Prompt
For each line in the data below, write an exact copy.

───── Source material

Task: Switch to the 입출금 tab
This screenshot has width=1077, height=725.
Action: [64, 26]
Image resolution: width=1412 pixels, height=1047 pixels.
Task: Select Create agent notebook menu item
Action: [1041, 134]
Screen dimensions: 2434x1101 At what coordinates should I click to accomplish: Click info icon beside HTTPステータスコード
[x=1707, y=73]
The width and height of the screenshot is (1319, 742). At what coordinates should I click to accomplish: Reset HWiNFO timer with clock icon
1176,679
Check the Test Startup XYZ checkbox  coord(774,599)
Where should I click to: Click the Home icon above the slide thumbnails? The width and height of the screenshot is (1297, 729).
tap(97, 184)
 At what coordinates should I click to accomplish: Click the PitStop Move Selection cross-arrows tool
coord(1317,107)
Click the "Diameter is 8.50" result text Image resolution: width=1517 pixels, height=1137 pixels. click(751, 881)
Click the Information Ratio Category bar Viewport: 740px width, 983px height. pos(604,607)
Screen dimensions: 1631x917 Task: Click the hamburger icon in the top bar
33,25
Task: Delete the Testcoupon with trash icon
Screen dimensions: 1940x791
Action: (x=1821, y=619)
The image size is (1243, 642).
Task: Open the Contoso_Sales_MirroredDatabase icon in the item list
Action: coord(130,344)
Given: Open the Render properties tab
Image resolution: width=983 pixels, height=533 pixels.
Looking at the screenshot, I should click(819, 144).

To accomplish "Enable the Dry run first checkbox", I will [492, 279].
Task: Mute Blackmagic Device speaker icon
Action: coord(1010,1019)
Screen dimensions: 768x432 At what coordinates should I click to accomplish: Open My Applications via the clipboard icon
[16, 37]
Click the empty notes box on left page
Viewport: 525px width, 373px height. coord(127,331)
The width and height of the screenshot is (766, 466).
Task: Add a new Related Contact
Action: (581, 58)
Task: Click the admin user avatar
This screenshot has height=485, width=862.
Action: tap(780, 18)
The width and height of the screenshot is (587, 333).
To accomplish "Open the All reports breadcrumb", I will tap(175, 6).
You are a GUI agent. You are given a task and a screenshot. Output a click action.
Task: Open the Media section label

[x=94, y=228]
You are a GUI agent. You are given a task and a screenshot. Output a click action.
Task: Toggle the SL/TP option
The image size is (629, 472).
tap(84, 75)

──────────

Task output
Task: Switch to the 입출금 tab
This screenshot has width=1077, height=725.
Action: [64, 26]
Image resolution: width=1412 pixels, height=1047 pixels.
Task: Select Create agent notebook menu item
Action: [1041, 134]
Screen dimensions: 2434x1101 At what coordinates should I click to accomplish: Click info icon beside HTTPステータスコード
[x=1707, y=73]
The width and height of the screenshot is (1319, 742). At what coordinates should I click to accomplish: Reset HWiNFO timer with clock icon
1176,679
Check the Test Startup XYZ checkbox  coord(774,599)
Where should I click to: Click the Home icon above the slide thumbnails? The width and height of the screenshot is (1297, 729).
tap(97, 184)
 At what coordinates should I click to accomplish: Click the PitStop Move Selection cross-arrows tool
coord(1317,107)
Click the "Diameter is 8.50" result text Image resolution: width=1517 pixels, height=1137 pixels. click(751, 881)
Click the Information Ratio Category bar Viewport: 740px width, 983px height. pos(604,607)
Screen dimensions: 1631x917 Task: Click the hamburger icon in the top bar
33,25
Task: Delete the Testcoupon with trash icon
Screen dimensions: 1940x791
Action: (x=1821, y=619)
The image size is (1243, 642).
Task: Open the Contoso_Sales_MirroredDatabase icon in the item list
Action: coord(130,344)
Given: Open the Render properties tab
Image resolution: width=983 pixels, height=533 pixels.
Looking at the screenshot, I should click(819, 144).

To accomplish "Enable the Dry run first checkbox", I will [492, 279].
Task: Mute Blackmagic Device speaker icon
Action: coord(1010,1019)
Screen dimensions: 768x432 At what coordinates should I click to accomplish: Open My Applications via the clipboard icon
[16, 37]
Click the empty notes box on left page
Viewport: 525px width, 373px height. coord(127,331)
The width and height of the screenshot is (766, 466).
Task: Add a new Related Contact
Action: (581, 58)
Task: Click the admin user avatar
This screenshot has height=485, width=862.
Action: tap(780, 18)
The width and height of the screenshot is (587, 333).
To accomplish "Open the All reports breadcrumb", I will tap(175, 6).
You are a GUI agent. You are given a task and a screenshot. Output a click action.
Task: Open the Media section label

[x=94, y=228]
You are a GUI agent. You are given a task and a screenshot. Output a click action.
Task: Toggle the SL/TP option
The image size is (629, 472).
tap(84, 75)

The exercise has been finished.